-- STATED EXERCISE --
Reproduce the following material verbatim, line for line, with no changes.

>> begin THE INPUT

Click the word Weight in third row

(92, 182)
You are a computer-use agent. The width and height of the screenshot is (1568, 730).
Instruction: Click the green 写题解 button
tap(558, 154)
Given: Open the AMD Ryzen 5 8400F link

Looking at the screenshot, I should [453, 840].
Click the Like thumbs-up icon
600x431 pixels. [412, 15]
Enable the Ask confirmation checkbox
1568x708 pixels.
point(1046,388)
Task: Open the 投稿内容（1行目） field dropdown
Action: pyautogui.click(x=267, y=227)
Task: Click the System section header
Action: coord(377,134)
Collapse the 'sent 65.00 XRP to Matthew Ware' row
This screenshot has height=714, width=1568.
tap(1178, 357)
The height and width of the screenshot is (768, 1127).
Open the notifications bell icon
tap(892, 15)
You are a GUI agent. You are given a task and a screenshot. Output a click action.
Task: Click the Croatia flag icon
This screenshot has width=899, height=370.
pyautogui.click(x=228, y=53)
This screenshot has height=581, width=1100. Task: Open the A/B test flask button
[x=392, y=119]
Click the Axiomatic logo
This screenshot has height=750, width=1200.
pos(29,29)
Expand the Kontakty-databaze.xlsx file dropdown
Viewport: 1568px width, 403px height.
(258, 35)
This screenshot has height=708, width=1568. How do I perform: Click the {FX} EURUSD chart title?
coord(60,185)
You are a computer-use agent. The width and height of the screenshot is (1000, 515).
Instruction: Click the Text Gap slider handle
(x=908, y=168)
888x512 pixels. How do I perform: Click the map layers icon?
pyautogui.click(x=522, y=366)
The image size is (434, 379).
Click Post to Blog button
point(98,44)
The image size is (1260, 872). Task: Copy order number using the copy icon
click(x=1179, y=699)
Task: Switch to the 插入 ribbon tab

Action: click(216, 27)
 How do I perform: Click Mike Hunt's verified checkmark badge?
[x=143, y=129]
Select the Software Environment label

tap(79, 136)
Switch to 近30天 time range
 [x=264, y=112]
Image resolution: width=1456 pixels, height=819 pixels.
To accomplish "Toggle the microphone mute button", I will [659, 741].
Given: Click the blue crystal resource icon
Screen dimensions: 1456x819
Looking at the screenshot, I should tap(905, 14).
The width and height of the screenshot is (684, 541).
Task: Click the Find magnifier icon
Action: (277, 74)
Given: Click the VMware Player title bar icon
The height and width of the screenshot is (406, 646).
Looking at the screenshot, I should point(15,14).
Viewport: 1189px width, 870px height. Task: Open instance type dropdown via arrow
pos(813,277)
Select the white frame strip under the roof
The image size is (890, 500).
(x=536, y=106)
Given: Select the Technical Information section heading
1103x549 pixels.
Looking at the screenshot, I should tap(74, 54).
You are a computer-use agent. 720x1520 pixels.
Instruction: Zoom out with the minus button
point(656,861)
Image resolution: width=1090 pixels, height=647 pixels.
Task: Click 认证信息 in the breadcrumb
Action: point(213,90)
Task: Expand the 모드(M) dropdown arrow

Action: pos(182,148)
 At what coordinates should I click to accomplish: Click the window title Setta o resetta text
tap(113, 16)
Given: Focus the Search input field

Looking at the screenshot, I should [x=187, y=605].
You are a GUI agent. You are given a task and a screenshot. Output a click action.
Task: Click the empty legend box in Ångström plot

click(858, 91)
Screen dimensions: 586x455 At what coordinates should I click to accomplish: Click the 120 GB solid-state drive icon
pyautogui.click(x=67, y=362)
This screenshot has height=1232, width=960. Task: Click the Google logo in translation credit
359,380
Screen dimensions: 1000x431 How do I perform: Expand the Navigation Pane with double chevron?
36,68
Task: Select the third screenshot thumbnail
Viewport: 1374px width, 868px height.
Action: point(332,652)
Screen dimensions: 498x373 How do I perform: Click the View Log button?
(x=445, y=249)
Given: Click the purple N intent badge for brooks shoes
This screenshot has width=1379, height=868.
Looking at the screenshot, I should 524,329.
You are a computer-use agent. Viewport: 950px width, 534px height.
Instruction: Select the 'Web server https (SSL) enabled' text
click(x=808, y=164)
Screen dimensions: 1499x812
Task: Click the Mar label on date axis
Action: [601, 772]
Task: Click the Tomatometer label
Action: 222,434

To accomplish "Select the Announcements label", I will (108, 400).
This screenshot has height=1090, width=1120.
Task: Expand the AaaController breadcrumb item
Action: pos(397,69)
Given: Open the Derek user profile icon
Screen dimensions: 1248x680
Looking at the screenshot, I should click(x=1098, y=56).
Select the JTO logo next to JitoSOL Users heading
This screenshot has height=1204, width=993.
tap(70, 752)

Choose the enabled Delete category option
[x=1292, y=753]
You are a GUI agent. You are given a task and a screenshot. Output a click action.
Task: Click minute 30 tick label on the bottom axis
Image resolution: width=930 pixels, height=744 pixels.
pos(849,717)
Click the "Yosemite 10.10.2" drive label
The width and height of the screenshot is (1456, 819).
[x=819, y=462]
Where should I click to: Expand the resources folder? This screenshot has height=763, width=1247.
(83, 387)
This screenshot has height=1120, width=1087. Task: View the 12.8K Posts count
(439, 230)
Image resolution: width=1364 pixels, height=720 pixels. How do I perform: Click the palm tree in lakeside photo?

>> end THE INPUT

-- FINAL ANSWER --
Click the word Weight in third row

(92, 182)
You are a computer-use agent. The width and height of the screenshot is (1568, 730).
Instruction: Click the green 写题解 button
tap(558, 154)
Given: Open the AMD Ryzen 5 8400F link

Looking at the screenshot, I should [453, 840].
Click the Like thumbs-up icon
600x431 pixels. [412, 15]
Enable the Ask confirmation checkbox
1568x708 pixels.
point(1046,388)
Task: Open the 投稿内容（1行目） field dropdown
Action: pyautogui.click(x=267, y=227)
Task: Click the System section header
Action: coord(377,134)
Collapse the 'sent 65.00 XRP to Matthew Ware' row
This screenshot has height=714, width=1568.
tap(1178, 357)
The height and width of the screenshot is (768, 1127).
Open the notifications bell icon
tap(892, 15)
You are a GUI agent. You are given a task and a screenshot. Output a click action.
Task: Click the Croatia flag icon
This screenshot has width=899, height=370.
pyautogui.click(x=228, y=53)
This screenshot has height=581, width=1100. Task: Open the A/B test flask button
[x=392, y=119]
Click the Axiomatic logo
This screenshot has height=750, width=1200.
pos(29,29)
Expand the Kontakty-databaze.xlsx file dropdown
Viewport: 1568px width, 403px height.
(258, 35)
This screenshot has height=708, width=1568. How do I perform: Click the {FX} EURUSD chart title?
coord(60,185)
You are a computer-use agent. The width and height of the screenshot is (1000, 515).
Instruction: Click the Text Gap slider handle
(x=908, y=168)
888x512 pixels. How do I perform: Click the map layers icon?
pyautogui.click(x=522, y=366)
The image size is (434, 379).
Click Post to Blog button
point(98,44)
The image size is (1260, 872). Task: Copy order number using the copy icon
click(x=1179, y=699)
Task: Switch to the 插入 ribbon tab

Action: click(216, 27)
 How do I perform: Click Mike Hunt's verified checkmark badge?
[x=143, y=129]
Select the Software Environment label

tap(79, 136)
Switch to 近30天 time range
 [x=264, y=112]
Image resolution: width=1456 pixels, height=819 pixels.
To accomplish "Toggle the microphone mute button", I will [659, 741].
Given: Click the blue crystal resource icon
Screen dimensions: 1456x819
Looking at the screenshot, I should tap(905, 14).
The width and height of the screenshot is (684, 541).
Task: Click the Find magnifier icon
Action: (277, 74)
Given: Click the VMware Player title bar icon
The height and width of the screenshot is (406, 646).
Looking at the screenshot, I should point(15,14).
Viewport: 1189px width, 870px height. Task: Open instance type dropdown via arrow
pos(813,277)
Select the white frame strip under the roof
The image size is (890, 500).
(x=536, y=106)
Given: Select the Technical Information section heading
1103x549 pixels.
Looking at the screenshot, I should tap(74, 54).
You are a computer-use agent. 720x1520 pixels.
Instruction: Zoom out with the minus button
point(656,861)
Image resolution: width=1090 pixels, height=647 pixels.
Task: Click 认证信息 in the breadcrumb
Action: point(213,90)
Task: Expand the 모드(M) dropdown arrow

Action: pos(182,148)
 At what coordinates should I click to accomplish: Click the window title Setta o resetta text
tap(113, 16)
Given: Focus the Search input field

Looking at the screenshot, I should [x=187, y=605].
You are a GUI agent. You are given a task and a screenshot. Output a click action.
Task: Click the empty legend box in Ångström plot

click(858, 91)
Screen dimensions: 586x455 At what coordinates should I click to accomplish: Click the 120 GB solid-state drive icon
pyautogui.click(x=67, y=362)
This screenshot has height=1232, width=960. Task: Click the Google logo in translation credit
359,380
Screen dimensions: 1000x431 How do I perform: Expand the Navigation Pane with double chevron?
36,68
Task: Select the third screenshot thumbnail
Viewport: 1374px width, 868px height.
Action: point(332,652)
Screen dimensions: 498x373 How do I perform: Click the View Log button?
(x=445, y=249)
Given: Click the purple N intent badge for brooks shoes
This screenshot has width=1379, height=868.
Looking at the screenshot, I should 524,329.
You are a computer-use agent. Viewport: 950px width, 534px height.
Instruction: Select the 'Web server https (SSL) enabled' text
click(x=808, y=164)
Screen dimensions: 1499x812
Task: Click the Mar label on date axis
Action: [601, 772]
Task: Click the Tomatometer label
Action: 222,434

To accomplish "Select the Announcements label", I will (108, 400).
This screenshot has height=1090, width=1120.
Task: Expand the AaaController breadcrumb item
Action: pos(397,69)
Given: Open the Derek user profile icon
Screen dimensions: 1248x680
Looking at the screenshot, I should click(x=1098, y=56).
Select the JTO logo next to JitoSOL Users heading
This screenshot has height=1204, width=993.
tap(70, 752)

Choose the enabled Delete category option
[x=1292, y=753]
You are a GUI agent. You are given a task and a screenshot. Output a click action.
Task: Click minute 30 tick label on the bottom axis
Image resolution: width=930 pixels, height=744 pixels.
pos(849,717)
Click the "Yosemite 10.10.2" drive label
The width and height of the screenshot is (1456, 819).
[x=819, y=462]
Where should I click to: Expand the resources folder? This screenshot has height=763, width=1247.
(83, 387)
This screenshot has height=1120, width=1087. Task: View the 12.8K Posts count
(439, 230)
Image resolution: width=1364 pixels, height=720 pixels. How do I perform: Click the palm tree in lakeside photo?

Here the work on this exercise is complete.